There is a lot of discussion about using renewable energy to generate hydrogen and blend it into natural gas streams partially to overcome the transmission losses and storage challengers presented by wind and solar.
Hydrogen is not new to gas streams, coal gas, town gas, or whatever your local area called it, was a blend including methane and a lot of hydrogen as well as some undesirables. However, the pipelines and equipment in use today were designed for natural gas streams comprised of almost nothing but methane.
Hydrogen is the smallest molecule and consequently it behaves differently in containment. It will creep through seals and threads with little effort. It even creeps into the structure of the metal itself described as hydrogen embrittlement or blistering.

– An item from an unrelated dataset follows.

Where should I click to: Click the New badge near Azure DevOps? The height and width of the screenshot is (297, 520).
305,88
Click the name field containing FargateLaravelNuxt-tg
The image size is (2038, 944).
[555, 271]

Outside of containment, hydrogen is about 8 times lighter than natural gas causing it to rise quicker. Depending on the concentration, this will alter the gas coverage risk assessment used to design gas detector coverage. This can be a benefit in a fire causing the fire to go upward instead of outward. This might reduce some of the risk at the fence line around a facility.
It would be wrong not to mention that a hydrogen fire is different from a natural gas (methane) fire. The radiant energy will change, and the hydrogen fire will not be visible like a methane fire. Actual fire characteristics will depend on the concentration if hydrogen in the blend.
Outside of containment, hydrogen takes roughly 15 times less energy to ignite as methane. This is going to have an impact on area classification.
As hydrogen content increases the power required to compress the gas will also increase based on the Ideal Gas Law. Consequently, increased hydrogen concentration may require additional stages and intercooling to achieve similar performance. Additionally, the smallest molecule is going to try to escape containment in the compressors.
The calorific value of hydrogen is 3X less than methane requiring more cubic feet of hydrogen to deliver the same energy as natural gas. This has an impact on the equipment and processes using the blend. For instance, burner management systems will need to be tuned to the change. If the blend is high enough to alter the calorific value, then the BMS will open the feed too high for the programmed heat being generated and will likely engage a safety function to protect the burner.
There are other areas involving changes in flame speed that will need to be assessed on a case basis. Basically, converting from natural gas to a blend is not a 1:1 conversion. Everything encountering the blended stream will need to be reevaluated.